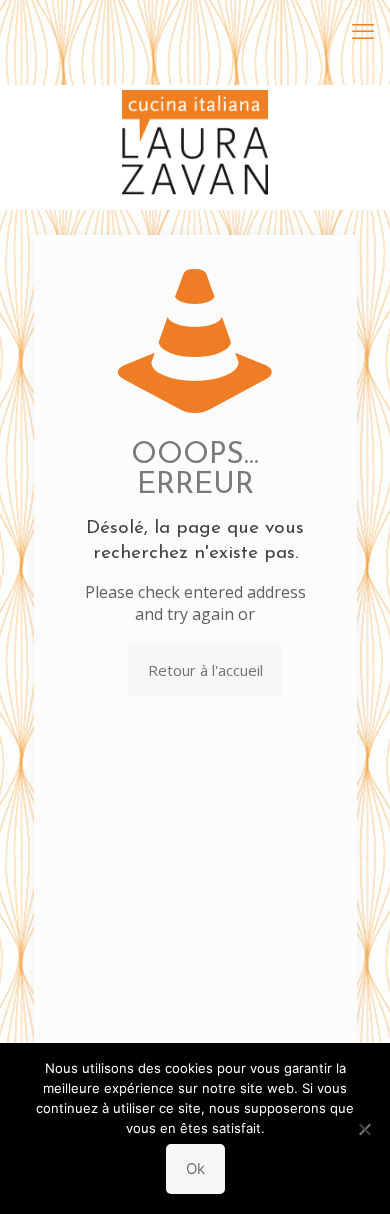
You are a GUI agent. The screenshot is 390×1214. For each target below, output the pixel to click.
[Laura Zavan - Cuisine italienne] (195, 115)
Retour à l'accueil (205, 670)
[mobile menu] (363, 30)
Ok (195, 1168)
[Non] (365, 1129)
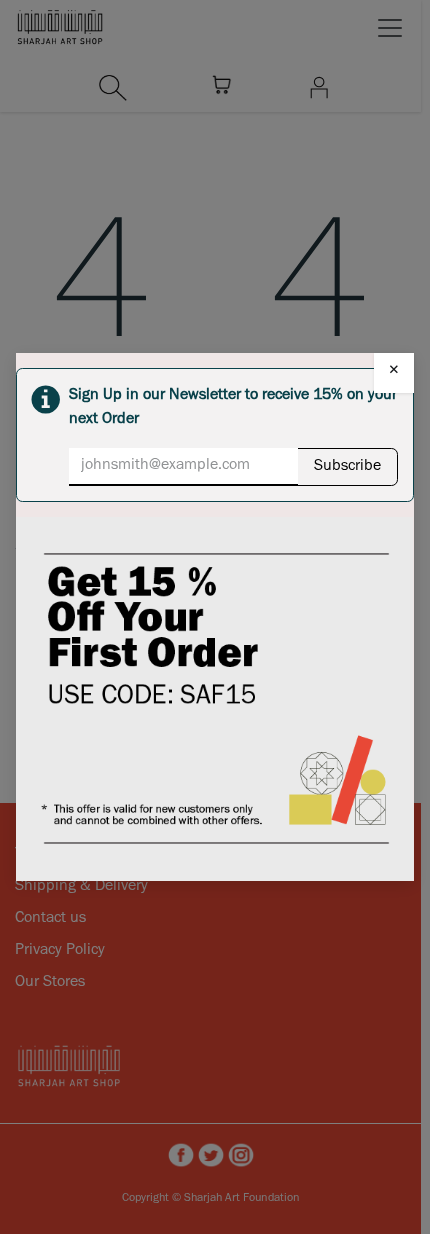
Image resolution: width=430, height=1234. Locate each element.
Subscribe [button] (347, 467)
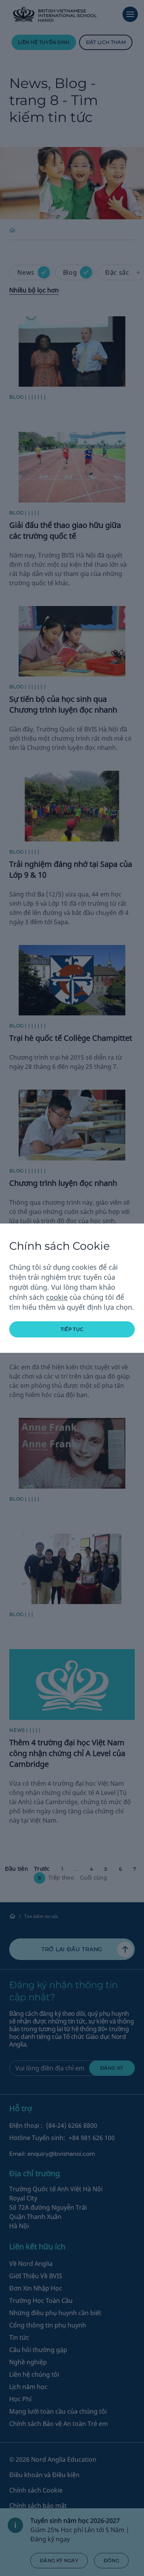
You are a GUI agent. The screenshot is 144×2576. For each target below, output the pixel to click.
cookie (57, 1297)
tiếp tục (72, 1329)
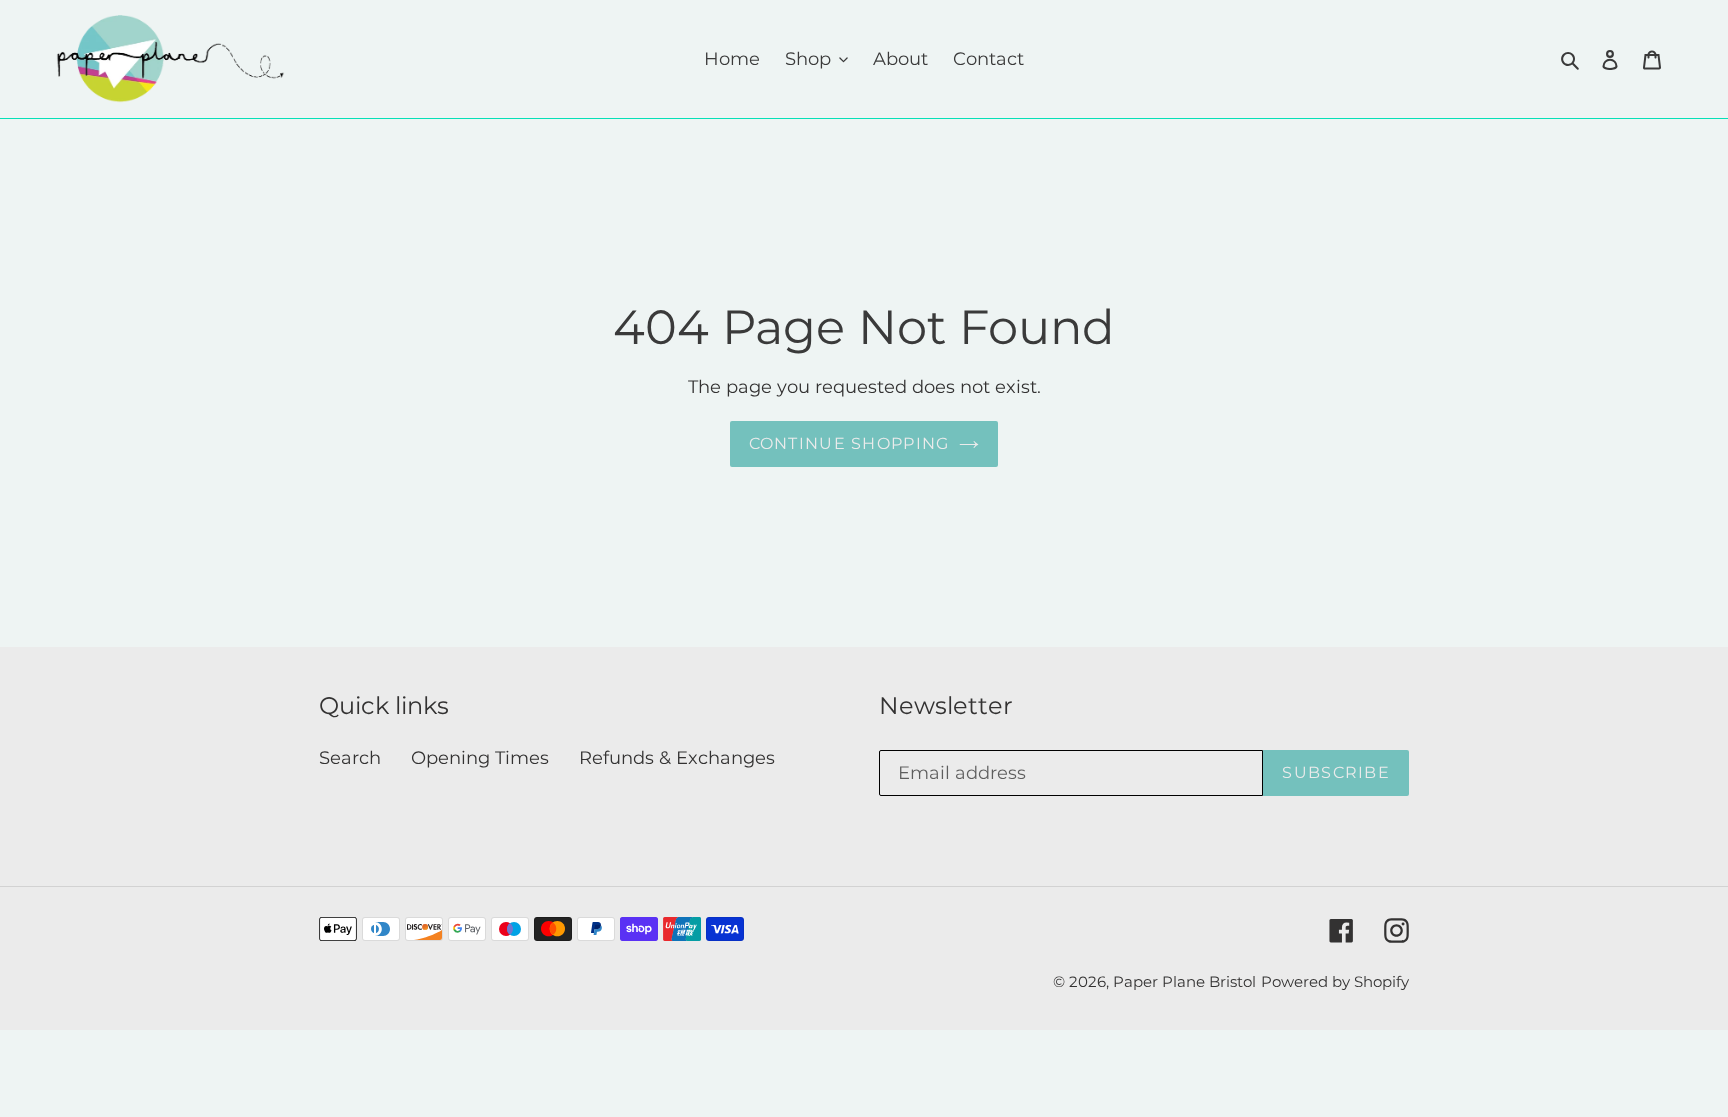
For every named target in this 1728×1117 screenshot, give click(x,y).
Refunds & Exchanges (677, 758)
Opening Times (480, 758)
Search (350, 758)
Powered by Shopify (1335, 981)
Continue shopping (849, 443)
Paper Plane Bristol (1184, 981)
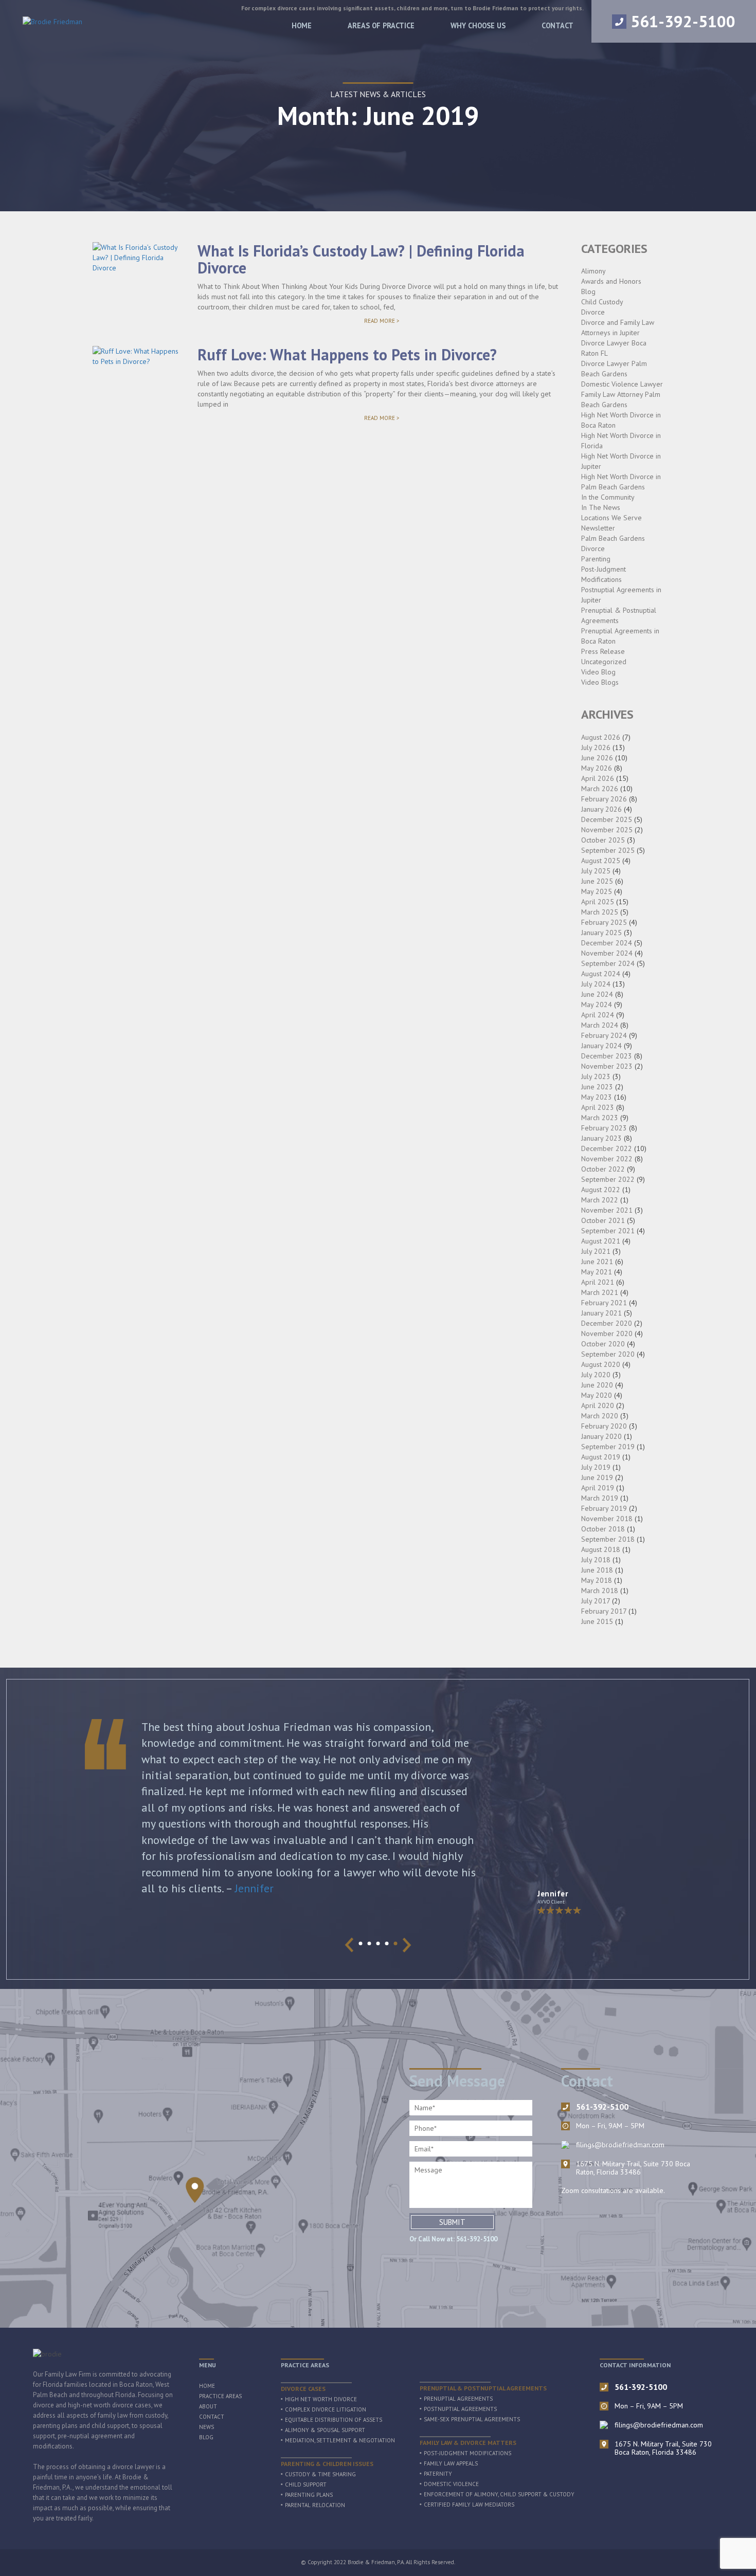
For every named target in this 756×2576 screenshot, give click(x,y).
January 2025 (601, 932)
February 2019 (604, 1508)
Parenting (595, 558)
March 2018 (599, 1590)
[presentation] (349, 1945)
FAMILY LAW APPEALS (451, 2463)
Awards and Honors (611, 281)
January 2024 (601, 1045)
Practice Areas (220, 2396)
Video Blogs (600, 682)
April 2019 (597, 1487)
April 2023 (597, 1107)
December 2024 (606, 942)
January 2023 (601, 1138)
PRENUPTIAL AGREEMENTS (458, 2398)
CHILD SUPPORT (306, 2484)
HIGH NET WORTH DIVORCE (321, 2399)
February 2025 (604, 922)
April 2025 (597, 901)
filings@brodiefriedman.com (620, 2145)
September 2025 (608, 850)
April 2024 (597, 1014)
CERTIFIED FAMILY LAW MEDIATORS (469, 2504)
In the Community (608, 497)
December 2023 (606, 1056)
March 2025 (599, 912)
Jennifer (254, 1888)
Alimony (593, 271)
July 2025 (595, 870)
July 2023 (595, 1076)
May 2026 (596, 768)
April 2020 (597, 1405)
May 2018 (596, 1580)
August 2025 (600, 860)
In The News (600, 507)
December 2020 (606, 1323)
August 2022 (600, 1189)
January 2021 (601, 1313)
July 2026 (595, 747)
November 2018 (607, 1518)
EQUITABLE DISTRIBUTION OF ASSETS (333, 2419)
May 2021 (596, 1271)
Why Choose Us (478, 25)
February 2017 (603, 1611)
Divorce (593, 312)
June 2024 (597, 994)
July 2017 (595, 1600)
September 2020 (608, 1354)
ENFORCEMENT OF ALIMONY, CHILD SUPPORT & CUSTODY (499, 2494)
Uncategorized (603, 661)
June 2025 (597, 881)
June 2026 (597, 757)
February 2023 (604, 1127)
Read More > (394, 321)
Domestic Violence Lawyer (622, 384)
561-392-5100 (683, 21)
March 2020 (599, 1415)
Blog (588, 291)
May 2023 (596, 1097)
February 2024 (604, 1035)
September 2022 (608, 1179)
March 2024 (599, 1025)
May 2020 (596, 1395)
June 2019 (597, 1477)
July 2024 (595, 984)
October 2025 (603, 840)
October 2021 (603, 1220)
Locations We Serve (611, 517)
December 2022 (606, 1148)
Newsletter (598, 528)
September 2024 (608, 963)
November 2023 (607, 1066)
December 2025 (606, 819)
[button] (361, 1943)
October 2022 (603, 1169)
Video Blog (598, 672)
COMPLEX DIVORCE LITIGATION (325, 2409)
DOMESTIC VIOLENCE (451, 2484)
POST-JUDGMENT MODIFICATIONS (467, 2453)
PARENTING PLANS (309, 2494)
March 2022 (599, 1199)
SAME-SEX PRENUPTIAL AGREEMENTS (472, 2419)
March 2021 (599, 1292)
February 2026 (604, 798)
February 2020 (604, 1426)
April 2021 (597, 1282)
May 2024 (596, 1004)
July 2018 (595, 1559)
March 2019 (599, 1498)
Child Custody (602, 301)
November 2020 (607, 1333)
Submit (452, 2222)
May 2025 (596, 891)
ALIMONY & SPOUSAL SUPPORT (325, 2430)
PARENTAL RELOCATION (315, 2505)
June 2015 (597, 1621)
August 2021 (600, 1241)
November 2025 (607, 829)
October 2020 (603, 1343)
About (208, 2406)
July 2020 (595, 1374)
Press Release (603, 651)
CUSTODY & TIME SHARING (320, 2474)
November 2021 (607, 1210)
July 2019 (595, 1467)
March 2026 (599, 788)
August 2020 (600, 1364)
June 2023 (597, 1086)
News (206, 2427)
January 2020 (601, 1436)
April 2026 (597, 778)
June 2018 (597, 1570)
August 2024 (600, 973)
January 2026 (601, 809)
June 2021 (597, 1261)
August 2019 (600, 1456)
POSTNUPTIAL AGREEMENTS (460, 2409)
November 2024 (607, 953)
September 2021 (608, 1230)
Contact (557, 25)
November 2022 (607, 1158)
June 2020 (597, 1385)
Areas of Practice (381, 25)
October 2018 (603, 1528)
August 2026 (600, 737)
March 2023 (599, 1117)
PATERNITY (438, 2473)
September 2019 (608, 1446)
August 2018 (600, 1549)
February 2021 (604, 1302)
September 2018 (608, 1539)
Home (302, 25)
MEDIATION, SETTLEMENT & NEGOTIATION (340, 2440)
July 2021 (595, 1251)
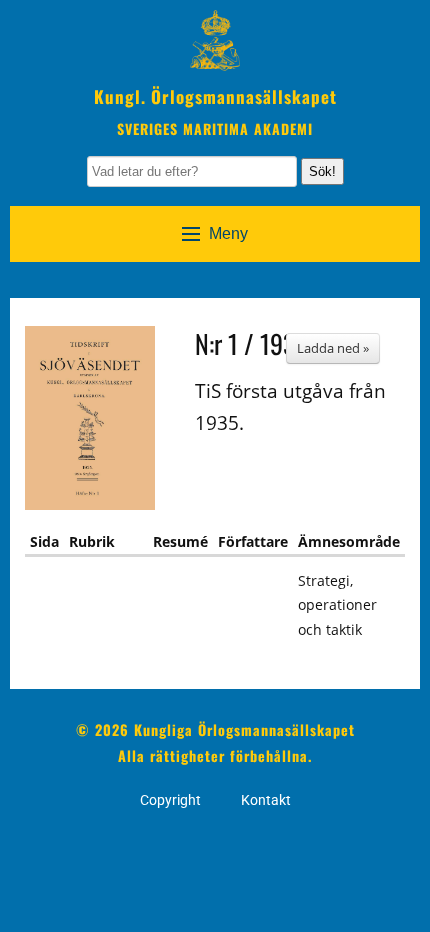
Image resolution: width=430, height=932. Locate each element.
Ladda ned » (333, 348)
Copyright (170, 800)
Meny (228, 233)
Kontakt (266, 800)
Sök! (322, 171)
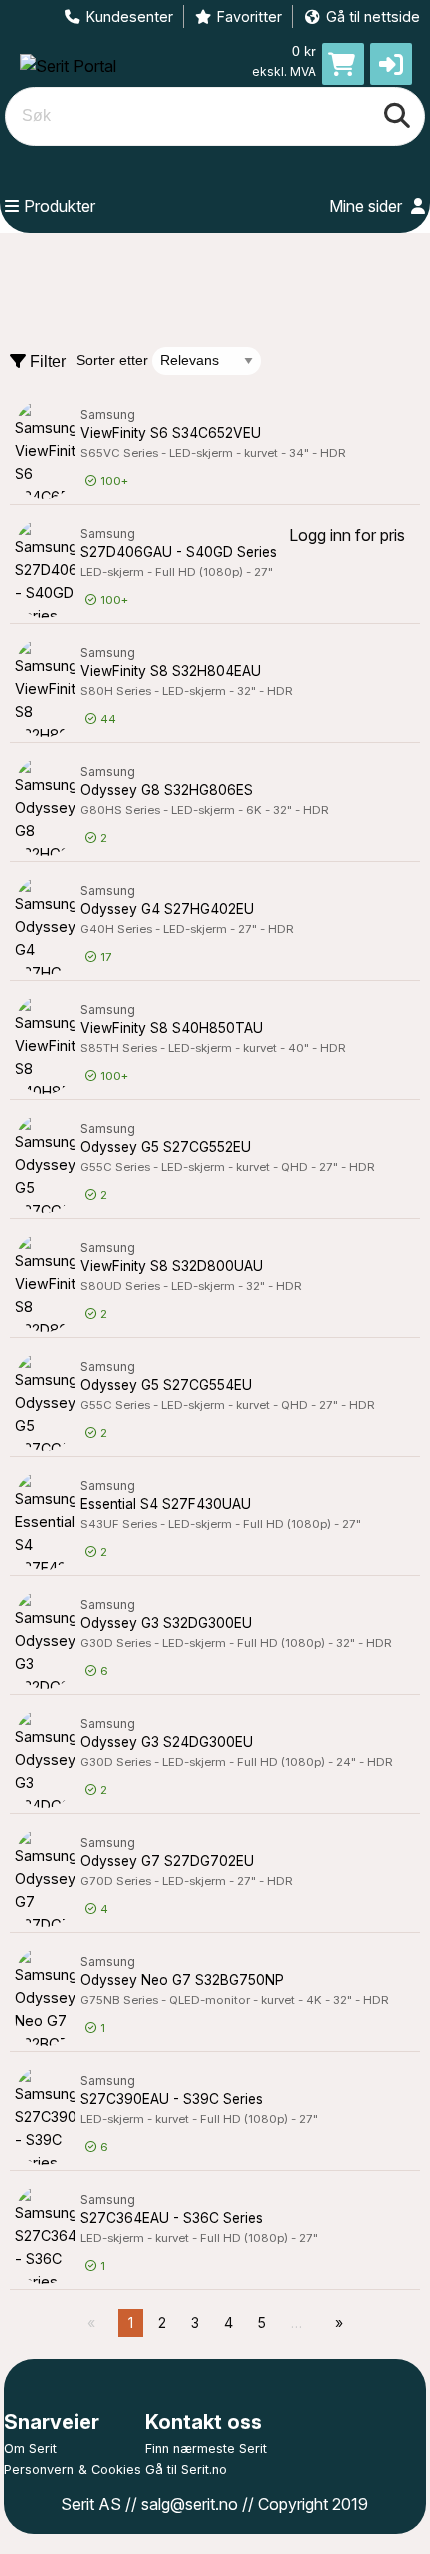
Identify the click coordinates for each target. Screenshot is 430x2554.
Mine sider (367, 206)
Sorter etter (112, 360)
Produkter (59, 206)
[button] (391, 64)
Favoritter (249, 16)
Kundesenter (129, 16)
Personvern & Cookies (72, 2469)
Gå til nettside (373, 16)
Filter (46, 361)
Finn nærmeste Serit (206, 2448)
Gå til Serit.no (186, 2469)
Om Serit (30, 2448)
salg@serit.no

◆ ASSIGNMENT
Of all the entries above, output exactly the lines between the one holding "PRENUPTIAL AGREEMENTS (458, 2398)" and the one holding "January 2021 (601, 1313)", inclusive.

◆ ANSWER FOR THE TASK
PRENUPTIAL AGREEMENTS (458, 2398)
CHILD SUPPORT (306, 2484)
HIGH NET WORTH DIVORCE (321, 2399)
February 2025 (604, 922)
April 2025 (597, 901)
filings@brodiefriedman.com (620, 2145)
September 2025 (608, 850)
April 2024 (597, 1014)
CERTIFIED FAMILY LAW MEDIATORS (469, 2504)
In the Community (608, 497)
December 2023 (606, 1056)
March 2025 (599, 912)
Jennifer (254, 1888)
Alimony (593, 271)
July 2025 (595, 870)
July 2023 (595, 1076)
May 2026 (596, 768)
April 2020 (597, 1405)
May 2018 (596, 1580)
August 2025 (600, 860)
In The News (600, 507)
December 2020 (606, 1323)
August 2022 (600, 1189)
January 2021 (601, 1313)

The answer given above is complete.